To be effective in the long term, the cause that an organization chooses needs to reflect the values and interests of the company and its employees, be important to its customers or prospects, and be aligned with its marketing program objectives.
Whether it’s to differentiate your offering from competition, strengthen customer retention, improve public/investor relations or boost employee morale, linking your efforts to your marketing plan will provide focus and help in decision-making along the way.
So, after aligning your interests to your plan, the next step is to choose a category of need, such as children’s charities, the homeless, education/scholarships, animals, arts and culture, returning/injured veterans, cancer, heart, lung, etc. It’s also important that you choose a category that ties into the fold of your company brand or culture. If you’re a local retailer, then aligning yourself with a local charity might be the right fit. For specific charities in South Florida, you can start with the Business Journal’s Book of Lists.
Any partnership should be entered into only after good due diligence. In addition to an organization’s own website, CharityNavigator.org and the Better Business Bureau (www.bbb.org/charity) are good places to start.
After narrowing your potential partners to smaller list, a visit to the headquarters is a good idea. It’s critical to discuss how a cause partnership would work at this point. What will your participation enable the charity to do or do better than it has before? How will your organization’s participation appear in the charity’s public relations, advertising and social media? Does the charity have a media partnership? Will they spend any sponsorship money you give them to promote the charity and its sponsors? How will you be able to promote the partnership in your company’s advertising efforts? What events are available for your sponsorship? Who participates in those events? How does the charity report on the results of its efforts?
Some companies have taken their shortlist of causes to their Facebook pages to allow customers to vote on their favorites. Remember to show your passion to your fan base and ask for their participation, as well. Look at this as an opportunity to meet face-to-face with your followers. You can hold live events, contests with the proceeds going to your cause or simply have followers express their stories of how various causes have changed their life. Remember that cause marketing is not about you, it’s about showing your commitment to a belief and showing the outcome of that work.
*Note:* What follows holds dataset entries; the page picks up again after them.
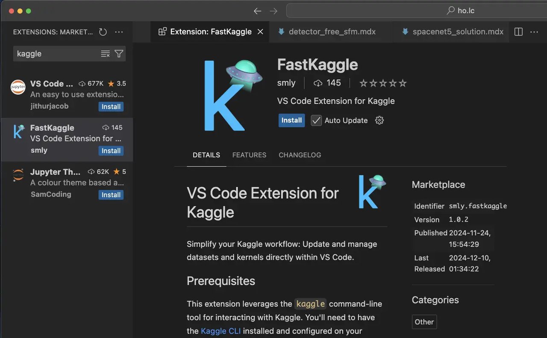Open the detector_free_sfm.mdx tab
547x338 pixels.
[331, 32]
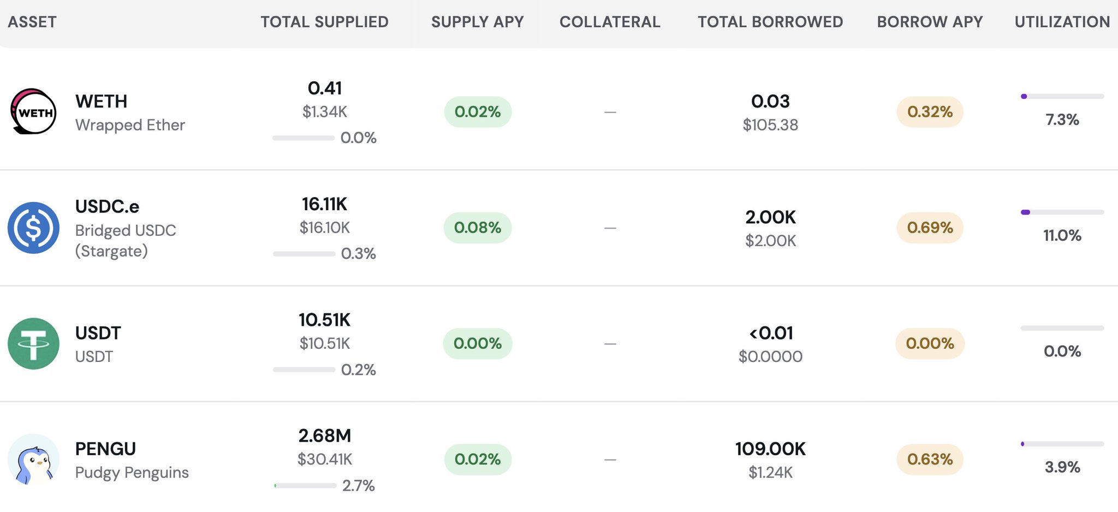Open the Pudgy Penguins asset name
Viewport: 1118px width, 512px height.
tap(132, 473)
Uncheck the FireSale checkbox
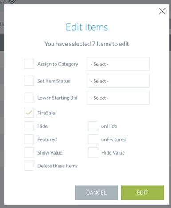 (x=29, y=113)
Once chosen, the activities and expenditures in conjunction with a cause partner can be incorporated into your overall marketing plan.
With a good cause partner, you will have the support of the charity’s staff to achieve your marketing goals for the partnership and for the spirit of giving that will enhance your image.
Two examples of children’s charities in this market that give you both local and national coverage are the Boys & Girls Clubs, which has organizations nationwide, and A Child Is Missing, whose assistance to police garners national attention when children are recovered with the support of their efforts.
Whichever charity or cause you choose, the impressions that organization will give you in its advertising and its social presence will multiply the effectiveness of your own advertising impressions significantly, and you will establish a mutually rewarding relationship that cannot be created any other way.